仲良し夫婦が「相手にイラついた時」にすること 夫婦の衝突を救う「優しさのあめ玉」という存在
「やさしさのあめ玉」をポケットに
コロナ禍でリモートワークが定番化し、プライベートでも不要不急の外出自粛を余儀なくされたため、夫婦2人きりで家で過ごす時間が増えた。そうすると、これまでは気にも留めていなかった、小さな小さな相手のアラがいちいち目につくようになったりする。些細なことのはずなのに、積み重なるとだんだんとイライラしてきて、果ては大喧嘩に発展することだってあるだろう。
毎日繰り返す生活の中で、喧嘩の火種になりそうなちょっとした出来事があるたび、わたしは本能のままに薪をくべて火力を上げるのではなく、数年前にとある人に言われたおまじないをして、その火種に水をかけてやり過ごすことにしている。
夫と結婚したばかりの頃、近所のなじみの店でとあるご夫婦と知り合った。ある日、その奥さんと、いつもの店に2人きりで飲みに行ったときのこと。酒を飲み始めて3時間弱。気分がよくなってきたところで、ふと「あんな、いつもポケットにやさしさのあめ玉を忍ばせといたらええで」と言われた。
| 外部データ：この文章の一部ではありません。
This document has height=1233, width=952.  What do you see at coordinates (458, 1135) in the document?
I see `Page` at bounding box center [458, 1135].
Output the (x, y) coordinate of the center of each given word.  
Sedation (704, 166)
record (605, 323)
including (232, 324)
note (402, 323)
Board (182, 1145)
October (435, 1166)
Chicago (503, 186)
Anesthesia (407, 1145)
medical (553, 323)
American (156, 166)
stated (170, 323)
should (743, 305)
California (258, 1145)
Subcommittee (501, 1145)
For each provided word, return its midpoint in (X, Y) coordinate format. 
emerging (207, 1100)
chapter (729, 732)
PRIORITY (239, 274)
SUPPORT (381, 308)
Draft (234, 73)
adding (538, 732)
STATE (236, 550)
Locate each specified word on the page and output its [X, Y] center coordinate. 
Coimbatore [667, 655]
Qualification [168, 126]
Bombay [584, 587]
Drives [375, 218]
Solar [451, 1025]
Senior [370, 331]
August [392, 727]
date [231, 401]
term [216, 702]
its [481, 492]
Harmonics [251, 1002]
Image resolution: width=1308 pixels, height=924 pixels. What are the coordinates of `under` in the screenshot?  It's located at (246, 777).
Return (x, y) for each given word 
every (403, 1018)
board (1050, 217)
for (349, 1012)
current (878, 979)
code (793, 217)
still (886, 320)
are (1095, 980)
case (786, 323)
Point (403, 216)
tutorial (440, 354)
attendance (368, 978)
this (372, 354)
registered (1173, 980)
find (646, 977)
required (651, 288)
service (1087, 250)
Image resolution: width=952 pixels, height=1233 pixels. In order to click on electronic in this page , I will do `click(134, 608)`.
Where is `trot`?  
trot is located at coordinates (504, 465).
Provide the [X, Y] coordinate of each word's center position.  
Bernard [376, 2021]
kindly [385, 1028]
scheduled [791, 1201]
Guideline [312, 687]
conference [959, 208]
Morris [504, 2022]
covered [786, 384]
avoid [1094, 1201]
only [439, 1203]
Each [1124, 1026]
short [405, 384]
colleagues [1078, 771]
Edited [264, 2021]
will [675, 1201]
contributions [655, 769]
「やさしさのあめ玉って言ってもな、実際のアメちゃんちゃうで。目には見えへん、架空のやつな。まだ結婚したてやと、好き好きぃ! って気持ちしかなくてピンとこぉへんかもしれんけど、結婚生活が長くなるにつれて必要になってくんねん。一緒に生活してて、イラァッ……! ってしたときに、それを舐めるとええよ」
目の前のテーブルには、空になったワインボトルが2本ある。彼女はまるで無脊椎動物のようにくにゃくにゃしていて、わたしも船をこぐのを抑えられずにいた。そんな状態でも、彼女が親切心から言ってくれているのは理解できた。が、〝やさしさのあめ玉〟というやつがよくわからない。